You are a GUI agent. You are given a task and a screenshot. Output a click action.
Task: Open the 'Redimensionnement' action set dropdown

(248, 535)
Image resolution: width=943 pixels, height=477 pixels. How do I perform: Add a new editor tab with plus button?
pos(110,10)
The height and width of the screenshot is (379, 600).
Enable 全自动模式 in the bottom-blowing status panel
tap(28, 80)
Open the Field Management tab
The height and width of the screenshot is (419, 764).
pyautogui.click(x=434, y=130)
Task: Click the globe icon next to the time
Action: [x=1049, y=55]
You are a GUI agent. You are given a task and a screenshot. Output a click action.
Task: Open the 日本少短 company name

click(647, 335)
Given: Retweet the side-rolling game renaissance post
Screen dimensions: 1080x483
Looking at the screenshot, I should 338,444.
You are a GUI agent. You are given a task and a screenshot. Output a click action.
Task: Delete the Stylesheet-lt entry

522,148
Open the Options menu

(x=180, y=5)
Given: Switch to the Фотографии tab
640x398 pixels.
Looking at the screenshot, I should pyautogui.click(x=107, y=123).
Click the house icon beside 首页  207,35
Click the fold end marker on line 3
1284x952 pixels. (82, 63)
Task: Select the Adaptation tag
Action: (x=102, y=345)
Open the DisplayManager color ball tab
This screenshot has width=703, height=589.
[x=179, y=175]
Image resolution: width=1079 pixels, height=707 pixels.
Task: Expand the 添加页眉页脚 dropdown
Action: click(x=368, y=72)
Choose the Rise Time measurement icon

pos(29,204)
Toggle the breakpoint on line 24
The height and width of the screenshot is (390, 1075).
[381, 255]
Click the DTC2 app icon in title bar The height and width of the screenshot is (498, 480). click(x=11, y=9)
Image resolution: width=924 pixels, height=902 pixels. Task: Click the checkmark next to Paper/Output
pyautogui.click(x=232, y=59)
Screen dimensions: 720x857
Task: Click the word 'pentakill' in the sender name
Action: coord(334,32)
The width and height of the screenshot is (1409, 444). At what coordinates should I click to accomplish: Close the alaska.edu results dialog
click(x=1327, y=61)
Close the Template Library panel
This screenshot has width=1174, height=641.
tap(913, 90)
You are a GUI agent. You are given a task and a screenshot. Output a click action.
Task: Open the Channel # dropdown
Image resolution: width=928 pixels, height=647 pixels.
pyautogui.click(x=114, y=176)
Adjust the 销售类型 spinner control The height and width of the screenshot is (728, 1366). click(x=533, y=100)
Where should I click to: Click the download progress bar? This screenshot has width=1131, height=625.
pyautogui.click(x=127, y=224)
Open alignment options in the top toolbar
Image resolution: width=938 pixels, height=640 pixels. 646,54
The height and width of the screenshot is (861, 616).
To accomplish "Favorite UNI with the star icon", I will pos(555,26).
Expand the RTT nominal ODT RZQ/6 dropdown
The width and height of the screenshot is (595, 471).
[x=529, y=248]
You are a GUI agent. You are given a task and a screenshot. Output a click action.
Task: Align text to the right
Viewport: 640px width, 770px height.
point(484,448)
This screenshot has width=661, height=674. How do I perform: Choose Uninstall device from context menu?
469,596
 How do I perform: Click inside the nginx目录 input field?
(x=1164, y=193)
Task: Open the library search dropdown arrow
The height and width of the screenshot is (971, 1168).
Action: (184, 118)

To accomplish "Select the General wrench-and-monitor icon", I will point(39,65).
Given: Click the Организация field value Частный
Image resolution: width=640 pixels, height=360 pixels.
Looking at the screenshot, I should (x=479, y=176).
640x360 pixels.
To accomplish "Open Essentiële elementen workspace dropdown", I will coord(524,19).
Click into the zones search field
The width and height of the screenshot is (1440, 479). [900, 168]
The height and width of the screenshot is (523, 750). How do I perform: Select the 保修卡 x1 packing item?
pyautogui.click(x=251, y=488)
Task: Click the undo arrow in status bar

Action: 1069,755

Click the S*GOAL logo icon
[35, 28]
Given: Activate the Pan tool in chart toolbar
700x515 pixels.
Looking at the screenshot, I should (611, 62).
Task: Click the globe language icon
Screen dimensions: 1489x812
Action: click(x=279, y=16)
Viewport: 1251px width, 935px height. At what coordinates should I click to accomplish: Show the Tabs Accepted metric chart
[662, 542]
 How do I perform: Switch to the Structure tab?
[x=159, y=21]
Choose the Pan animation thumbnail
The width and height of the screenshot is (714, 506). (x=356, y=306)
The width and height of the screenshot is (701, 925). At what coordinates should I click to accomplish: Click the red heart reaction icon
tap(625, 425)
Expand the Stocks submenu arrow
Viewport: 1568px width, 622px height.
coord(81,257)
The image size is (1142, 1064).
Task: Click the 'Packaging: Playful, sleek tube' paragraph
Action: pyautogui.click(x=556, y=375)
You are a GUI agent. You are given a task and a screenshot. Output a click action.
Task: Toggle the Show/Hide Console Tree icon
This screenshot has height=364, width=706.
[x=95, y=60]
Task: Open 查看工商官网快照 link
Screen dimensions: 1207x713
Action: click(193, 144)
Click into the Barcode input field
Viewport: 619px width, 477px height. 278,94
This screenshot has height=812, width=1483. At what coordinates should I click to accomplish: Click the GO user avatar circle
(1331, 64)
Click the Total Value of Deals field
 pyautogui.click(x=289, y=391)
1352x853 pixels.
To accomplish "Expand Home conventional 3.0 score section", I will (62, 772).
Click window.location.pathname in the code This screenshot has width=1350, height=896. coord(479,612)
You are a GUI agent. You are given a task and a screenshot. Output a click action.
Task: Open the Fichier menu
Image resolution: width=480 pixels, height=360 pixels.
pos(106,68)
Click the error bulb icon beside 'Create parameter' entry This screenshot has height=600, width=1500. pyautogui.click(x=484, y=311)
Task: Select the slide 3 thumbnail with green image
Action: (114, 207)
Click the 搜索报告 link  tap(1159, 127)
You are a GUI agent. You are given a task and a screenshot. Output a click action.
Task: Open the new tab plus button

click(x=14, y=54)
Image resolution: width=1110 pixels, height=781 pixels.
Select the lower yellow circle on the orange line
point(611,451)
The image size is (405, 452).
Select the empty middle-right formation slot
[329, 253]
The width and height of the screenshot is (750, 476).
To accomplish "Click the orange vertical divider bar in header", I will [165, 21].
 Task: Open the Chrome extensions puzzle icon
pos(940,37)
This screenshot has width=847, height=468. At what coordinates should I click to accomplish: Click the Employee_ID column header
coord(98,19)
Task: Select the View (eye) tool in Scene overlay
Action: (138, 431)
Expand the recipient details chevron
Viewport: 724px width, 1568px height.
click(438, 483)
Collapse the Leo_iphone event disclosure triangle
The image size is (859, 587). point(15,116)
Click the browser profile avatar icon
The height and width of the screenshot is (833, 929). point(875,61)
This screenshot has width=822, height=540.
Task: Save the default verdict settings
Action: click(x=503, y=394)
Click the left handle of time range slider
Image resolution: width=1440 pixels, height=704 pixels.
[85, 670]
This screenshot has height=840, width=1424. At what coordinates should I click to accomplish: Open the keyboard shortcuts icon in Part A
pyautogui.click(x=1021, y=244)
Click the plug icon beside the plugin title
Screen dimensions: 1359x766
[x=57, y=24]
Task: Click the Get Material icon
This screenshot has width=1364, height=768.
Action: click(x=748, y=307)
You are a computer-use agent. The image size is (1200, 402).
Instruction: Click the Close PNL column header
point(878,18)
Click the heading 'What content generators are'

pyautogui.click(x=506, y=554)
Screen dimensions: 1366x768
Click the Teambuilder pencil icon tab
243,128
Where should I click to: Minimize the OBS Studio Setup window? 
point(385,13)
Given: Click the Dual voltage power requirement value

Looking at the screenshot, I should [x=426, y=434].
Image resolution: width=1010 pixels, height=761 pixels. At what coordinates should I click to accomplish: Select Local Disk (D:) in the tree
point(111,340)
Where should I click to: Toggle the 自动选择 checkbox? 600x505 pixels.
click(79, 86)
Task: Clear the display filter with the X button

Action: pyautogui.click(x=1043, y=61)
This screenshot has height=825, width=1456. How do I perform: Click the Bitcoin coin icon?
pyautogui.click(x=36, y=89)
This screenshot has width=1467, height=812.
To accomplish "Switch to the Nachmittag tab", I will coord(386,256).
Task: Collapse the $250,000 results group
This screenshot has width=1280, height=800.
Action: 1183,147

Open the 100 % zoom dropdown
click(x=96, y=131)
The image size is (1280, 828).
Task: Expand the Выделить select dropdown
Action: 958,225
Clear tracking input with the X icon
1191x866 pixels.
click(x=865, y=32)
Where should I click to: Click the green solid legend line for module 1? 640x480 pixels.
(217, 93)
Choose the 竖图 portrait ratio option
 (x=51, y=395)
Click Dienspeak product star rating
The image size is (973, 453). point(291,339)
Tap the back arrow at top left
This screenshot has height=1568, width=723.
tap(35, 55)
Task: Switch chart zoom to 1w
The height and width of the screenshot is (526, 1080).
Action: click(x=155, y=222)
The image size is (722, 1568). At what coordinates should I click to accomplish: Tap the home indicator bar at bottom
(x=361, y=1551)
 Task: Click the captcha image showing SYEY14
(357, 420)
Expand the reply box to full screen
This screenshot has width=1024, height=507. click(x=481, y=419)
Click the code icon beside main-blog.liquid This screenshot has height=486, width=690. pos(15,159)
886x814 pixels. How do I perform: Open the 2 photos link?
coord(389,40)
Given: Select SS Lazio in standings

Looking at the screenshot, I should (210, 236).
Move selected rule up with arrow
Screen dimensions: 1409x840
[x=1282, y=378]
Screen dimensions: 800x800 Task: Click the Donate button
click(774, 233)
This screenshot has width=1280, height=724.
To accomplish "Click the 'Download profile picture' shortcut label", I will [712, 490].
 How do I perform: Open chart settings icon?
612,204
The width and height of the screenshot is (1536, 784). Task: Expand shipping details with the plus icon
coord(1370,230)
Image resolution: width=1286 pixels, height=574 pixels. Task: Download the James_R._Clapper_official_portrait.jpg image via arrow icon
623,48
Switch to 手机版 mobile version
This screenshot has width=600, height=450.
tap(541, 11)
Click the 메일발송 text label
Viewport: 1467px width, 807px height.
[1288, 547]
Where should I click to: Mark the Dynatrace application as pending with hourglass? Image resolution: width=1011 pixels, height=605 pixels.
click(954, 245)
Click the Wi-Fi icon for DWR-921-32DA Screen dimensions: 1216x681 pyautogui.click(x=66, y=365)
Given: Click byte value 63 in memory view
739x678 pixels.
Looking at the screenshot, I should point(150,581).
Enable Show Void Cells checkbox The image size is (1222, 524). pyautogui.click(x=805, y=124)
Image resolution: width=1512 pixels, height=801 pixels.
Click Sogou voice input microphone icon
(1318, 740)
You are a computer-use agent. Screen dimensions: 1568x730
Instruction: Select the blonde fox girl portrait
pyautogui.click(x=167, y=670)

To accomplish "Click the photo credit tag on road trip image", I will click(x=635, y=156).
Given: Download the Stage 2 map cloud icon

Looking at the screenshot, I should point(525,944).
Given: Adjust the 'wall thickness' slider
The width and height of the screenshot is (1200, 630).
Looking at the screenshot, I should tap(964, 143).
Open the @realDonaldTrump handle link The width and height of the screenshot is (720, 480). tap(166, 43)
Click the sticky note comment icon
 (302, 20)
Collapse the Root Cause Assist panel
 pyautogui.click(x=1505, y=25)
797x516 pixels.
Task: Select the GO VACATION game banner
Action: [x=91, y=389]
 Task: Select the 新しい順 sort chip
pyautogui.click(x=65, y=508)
★ ★ ★ ★
Start at the first line of the entries and stop at the line that contains "The height and width of the screenshot is (379, 600).". Repeat every line in that span exactly, and nothing beyond it.

ANSWER TO THE EXERCISE >>
You are a GUI agent. You are given a task and a screenshot. Output a click action.
Task: Open the 'Redimensionnement' action set dropdown

(248, 535)
Image resolution: width=943 pixels, height=477 pixels. How do I perform: Add a new editor tab with plus button?
pos(110,10)
The height and width of the screenshot is (379, 600).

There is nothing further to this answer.